From the Autism Ontario site:
“Celebrate World Autism Awareness Day with Autism Ontario’s Raise the Flag Campaign
Last year over 400 Ontario schools and 340 municipalities raised the flag. We invite you to join us in 2016!
There are many ways Ontarians can get involved and support the campaign:
– Attend a flag raising ceremony
– Fundraise in support of Autism Ontario
– Buy a flag
– Access and share our educational and awareness resources
– Share a story of acceptance, inclusion or insight”
And TDSB will be a part of the celebration (from the System Leaders Bulletin, March 29)
“On 4 April 2016, we join together with Autism Ontario to Raise the Flag in recognition of World Autism Awareness Day. We celebrate with over 355 municipalities and 300 schools across Ontario as they Raise the Flag.
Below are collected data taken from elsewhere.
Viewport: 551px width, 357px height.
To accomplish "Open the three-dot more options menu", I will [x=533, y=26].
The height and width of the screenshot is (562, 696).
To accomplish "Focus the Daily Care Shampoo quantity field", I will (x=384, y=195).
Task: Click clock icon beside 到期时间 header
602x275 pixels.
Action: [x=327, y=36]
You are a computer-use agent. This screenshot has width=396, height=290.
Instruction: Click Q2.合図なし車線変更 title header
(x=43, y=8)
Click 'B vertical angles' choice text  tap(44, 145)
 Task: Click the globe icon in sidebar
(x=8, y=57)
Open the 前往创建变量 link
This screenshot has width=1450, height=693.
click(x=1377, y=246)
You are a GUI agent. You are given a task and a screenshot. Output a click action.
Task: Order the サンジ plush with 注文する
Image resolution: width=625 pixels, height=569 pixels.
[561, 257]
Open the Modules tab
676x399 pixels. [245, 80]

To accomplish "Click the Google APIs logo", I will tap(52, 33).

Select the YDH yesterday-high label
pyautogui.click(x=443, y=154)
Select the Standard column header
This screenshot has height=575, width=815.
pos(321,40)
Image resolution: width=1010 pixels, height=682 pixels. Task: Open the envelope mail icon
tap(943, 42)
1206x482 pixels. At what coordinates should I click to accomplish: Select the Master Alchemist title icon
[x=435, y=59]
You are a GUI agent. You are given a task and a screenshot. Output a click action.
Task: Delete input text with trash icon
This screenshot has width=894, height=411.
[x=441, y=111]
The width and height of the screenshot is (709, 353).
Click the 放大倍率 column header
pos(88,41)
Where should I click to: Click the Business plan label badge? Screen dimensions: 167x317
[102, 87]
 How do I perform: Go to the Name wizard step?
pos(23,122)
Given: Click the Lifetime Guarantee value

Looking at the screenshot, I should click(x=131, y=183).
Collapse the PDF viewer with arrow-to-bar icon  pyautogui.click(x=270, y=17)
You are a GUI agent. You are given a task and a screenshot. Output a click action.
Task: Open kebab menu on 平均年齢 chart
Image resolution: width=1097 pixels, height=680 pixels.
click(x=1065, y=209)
At our three central offices, 5050 Yonge Street, 140 Borough Drive and 1 Civic Centre, and many of our schools, we will raise the Autism Ontario flag.
This is an opportunity to support the over 3,000 TDSB students who have an Autism Spectrum Disorder and to provide opportunities for conversations promoting inclusion and understanding.
Resources to support your discussions can be found by contacting the TDSB Autism Services Team, 416-393-8942, Tippet Library or Autism Ontario, http://raisetheflagforautism.com/toolkits/ ”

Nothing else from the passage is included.